Pirates president Frank Coonelly says team's $120 million debt manageable, not burdensome

The Pittsburgh Pirates aren't winners on the field, but they're apparently no longer losers to the banks.

The last-place Pirates were $120 million in debt a year ago, yet were in far better financial shape than they were a few seasons ago, according to team president Frank Coonelly.

Under former owner Kevin McClatchy, the Pirates' debt-to-equity ratio exceeded Major League Baseball's standard and the club was forced to asked one of its minority partners — Bob Nutting, now the principal owner — for a loan to fund operations in 2003.

That season, the Pirates traded star third baseman Aramis Ramirez to the Cubs for little in return merely to shed his salary and meet the debt-to-equity formula.

According to club financial statements obtained by The Associated Press, the Pirates owed Major League Baseball's credit facility $59 million a year ago and nearly $63 million for the fiscal year ending on Oct. 21, 2008. The club also owed $61 million in revolving bank notes, up from $40 million in 2008.

Total credit available to the Pirates through the MLB facility was nearly $63 million, meaning the Pirates were close to reaching that limit. The bank loans' maximum ceiling of $70 million could be raised to as much as $100 million under certain conditions.

"Each of the last two years, we increased our debt," Coonelly told the AP in an interview last week concerning the financial statements. "That's not increased by taking out a new loan, there is an MLB credit facility we're involved in and we also have a local facility involved. We're comfortable with our debt level as it is, as are our banks. We meet with the banks on a regular basis and the banks are comfortable with our debt level."

In 2008, the last season for which full financial reports are available, the Pirates had $6,102,379 in interest expense, up from $5,5251,096 the season before. The club also made a $20,442,550 distribution to partners that season to cover $10.4 million for income taxes on the Pirates' profits and a $9.6 million payment on the 2003 loan made by the Nutting family. Part of that loan was converted into a $20 million equity stake.

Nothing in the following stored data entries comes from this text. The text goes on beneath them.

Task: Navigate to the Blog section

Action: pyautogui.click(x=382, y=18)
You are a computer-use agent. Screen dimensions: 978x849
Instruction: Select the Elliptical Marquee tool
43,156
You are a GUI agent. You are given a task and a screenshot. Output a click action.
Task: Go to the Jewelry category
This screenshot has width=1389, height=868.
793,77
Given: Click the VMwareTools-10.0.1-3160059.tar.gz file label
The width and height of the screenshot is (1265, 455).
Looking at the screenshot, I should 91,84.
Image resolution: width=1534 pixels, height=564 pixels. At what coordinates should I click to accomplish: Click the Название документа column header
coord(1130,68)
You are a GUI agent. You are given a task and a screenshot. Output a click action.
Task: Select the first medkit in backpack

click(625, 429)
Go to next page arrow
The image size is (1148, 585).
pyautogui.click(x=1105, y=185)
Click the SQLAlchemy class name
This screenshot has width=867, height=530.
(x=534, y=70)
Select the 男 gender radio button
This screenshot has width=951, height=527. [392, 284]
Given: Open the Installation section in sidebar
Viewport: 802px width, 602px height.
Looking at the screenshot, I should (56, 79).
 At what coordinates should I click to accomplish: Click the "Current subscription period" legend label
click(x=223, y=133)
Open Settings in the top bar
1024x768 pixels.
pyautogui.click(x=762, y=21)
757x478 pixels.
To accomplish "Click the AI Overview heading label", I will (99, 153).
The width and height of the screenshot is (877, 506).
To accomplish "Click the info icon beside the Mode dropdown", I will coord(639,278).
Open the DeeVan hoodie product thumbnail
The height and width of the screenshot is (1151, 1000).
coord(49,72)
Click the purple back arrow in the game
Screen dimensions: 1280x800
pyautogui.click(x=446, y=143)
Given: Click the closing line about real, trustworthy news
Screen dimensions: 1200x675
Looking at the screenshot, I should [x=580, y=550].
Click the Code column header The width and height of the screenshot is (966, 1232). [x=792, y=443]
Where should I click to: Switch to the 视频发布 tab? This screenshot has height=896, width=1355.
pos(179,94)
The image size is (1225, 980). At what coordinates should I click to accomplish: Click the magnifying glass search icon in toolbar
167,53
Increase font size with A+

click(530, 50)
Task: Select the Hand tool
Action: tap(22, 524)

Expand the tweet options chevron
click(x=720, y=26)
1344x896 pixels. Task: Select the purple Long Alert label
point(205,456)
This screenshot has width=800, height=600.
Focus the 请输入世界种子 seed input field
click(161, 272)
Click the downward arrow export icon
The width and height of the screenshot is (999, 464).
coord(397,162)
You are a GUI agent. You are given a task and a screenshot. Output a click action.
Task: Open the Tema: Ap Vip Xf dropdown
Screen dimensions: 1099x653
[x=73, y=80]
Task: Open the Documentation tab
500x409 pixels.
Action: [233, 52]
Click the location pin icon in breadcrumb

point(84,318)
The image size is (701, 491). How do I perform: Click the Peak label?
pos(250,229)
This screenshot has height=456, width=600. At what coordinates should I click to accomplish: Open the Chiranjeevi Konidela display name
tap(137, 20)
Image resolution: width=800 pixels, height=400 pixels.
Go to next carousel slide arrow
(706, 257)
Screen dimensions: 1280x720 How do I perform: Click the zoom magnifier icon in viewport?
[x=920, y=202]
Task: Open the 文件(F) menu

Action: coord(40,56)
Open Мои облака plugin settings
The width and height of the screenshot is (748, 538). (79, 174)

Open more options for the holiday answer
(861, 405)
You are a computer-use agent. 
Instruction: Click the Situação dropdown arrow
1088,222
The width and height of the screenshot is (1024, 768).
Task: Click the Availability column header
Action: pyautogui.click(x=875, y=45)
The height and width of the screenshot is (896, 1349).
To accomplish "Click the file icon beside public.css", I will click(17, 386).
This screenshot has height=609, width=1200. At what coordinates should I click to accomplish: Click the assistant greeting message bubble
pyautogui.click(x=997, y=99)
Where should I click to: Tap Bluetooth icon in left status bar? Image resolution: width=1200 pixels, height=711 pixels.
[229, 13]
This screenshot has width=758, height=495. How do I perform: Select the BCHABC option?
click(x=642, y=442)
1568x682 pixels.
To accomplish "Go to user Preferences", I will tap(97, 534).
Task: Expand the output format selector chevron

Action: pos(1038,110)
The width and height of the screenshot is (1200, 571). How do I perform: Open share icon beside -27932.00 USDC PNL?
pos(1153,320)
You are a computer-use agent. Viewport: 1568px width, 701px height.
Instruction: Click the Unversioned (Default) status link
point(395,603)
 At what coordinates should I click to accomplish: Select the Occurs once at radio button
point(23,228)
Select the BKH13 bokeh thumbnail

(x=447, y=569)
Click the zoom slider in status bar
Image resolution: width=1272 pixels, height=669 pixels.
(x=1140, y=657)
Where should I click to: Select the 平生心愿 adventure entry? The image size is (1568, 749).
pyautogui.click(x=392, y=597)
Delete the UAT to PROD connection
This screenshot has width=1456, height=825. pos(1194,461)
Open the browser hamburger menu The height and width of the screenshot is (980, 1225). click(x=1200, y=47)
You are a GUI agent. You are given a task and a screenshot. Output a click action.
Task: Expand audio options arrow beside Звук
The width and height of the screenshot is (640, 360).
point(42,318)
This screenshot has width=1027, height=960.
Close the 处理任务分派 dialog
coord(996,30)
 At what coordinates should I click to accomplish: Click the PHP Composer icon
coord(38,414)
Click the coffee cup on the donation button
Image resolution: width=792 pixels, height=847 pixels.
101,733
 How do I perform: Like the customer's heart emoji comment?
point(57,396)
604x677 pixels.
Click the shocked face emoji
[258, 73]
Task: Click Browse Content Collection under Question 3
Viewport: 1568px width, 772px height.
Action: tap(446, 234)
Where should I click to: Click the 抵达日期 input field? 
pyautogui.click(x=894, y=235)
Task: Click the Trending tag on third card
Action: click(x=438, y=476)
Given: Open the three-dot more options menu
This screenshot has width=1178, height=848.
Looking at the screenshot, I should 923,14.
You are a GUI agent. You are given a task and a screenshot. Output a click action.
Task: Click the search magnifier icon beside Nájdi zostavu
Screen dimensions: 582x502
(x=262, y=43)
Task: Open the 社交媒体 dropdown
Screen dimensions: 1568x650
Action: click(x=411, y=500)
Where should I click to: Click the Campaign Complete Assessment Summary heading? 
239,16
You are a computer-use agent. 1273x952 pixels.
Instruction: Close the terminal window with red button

The Pirates said the debt grew to fund projects such as a $5 million training academy in the Dominican Republic, $2 million in improvements to the Pirate City spring training complex in Bradenton, Fla., and the $2 million purchase of the Bradenton Marauders Class A minor league team. The club has spent $31 million signing amateur draft picks since 2008.

"It's important to remember the club should be, needs to be and is in solid financial shape," Nutting told reporters on Sunday. "That's what's allowed us to make the kinds of investments that we've made — the development system, the Dominican, the draft signings. It's important the team not be in the kind of financial shape it was in, in 2003 and 2004, when we were struggling and making bad decisions purely driven by financial constraints and pressure."

While the Pirates are carrying considerable debt, it is believed to be only a fraction of that of some other clubs. It is common for major league teams to owe such debt because annual revenues are so substantial — the Pirates received nearly $70 million in MLB-generated revenue alone in 2008 — that they cover operating expenses each season. Owners aren't burdened by the debt because franchise values historically rise each year, meaning most teams could be sold for a substantial profit.

The Pirates' profits for the two most recent seasons available — a combined $29,416,281 — were higher than those of all but one of the five other clubs whose financial statements were revealed Monday by website Deadspin.com, a day after the AP disclosed the Pirates' finances.

Commissoner Bud Selig said his office is trying to determine how the documents were leaked.

"We share information with the union and everybody. People are going to make a lot more of this than there actually is," Selig said. "I'd like to know how it got out."

The Pirates' documents show the team made $14,408,249 in 2008 and $15,008,032 in 2007, plus $5,409,087 in 2009, according to the club's figures. A full financial statement for the 2009 season wasn't made available to the AP.

According to the teams' financial statements, the Marlins' net income for 2009 and 2008 was about $33 million, including a $29.4 million profit in 2008 when the club's payroll was trimmed to $29.7 million. The Marlins have since agreed to increase payroll before moving into a new ballpark in 2012, following a players' union protest that the club wasn't fully using its revenue sharing funds.

The Los Angeles Angels' net income was $10,732,000 in 2009 and $7,088,000 in 2008. The Texas Rangers, who were recently sold, lost $11,982,000 last season and dropped $10,435,000 in 2008.

The Tampa Bay Rays' net income was $4,016,163 in 2008 and $11,066,191 in 2007. The Seattle Mariners lost $4,533,000 in 2008 but made $17,864,000 in 2007, despite a $113,242,000 payroll.


AP Sports Writer Colin Fly in Milwaukee contributed to this report.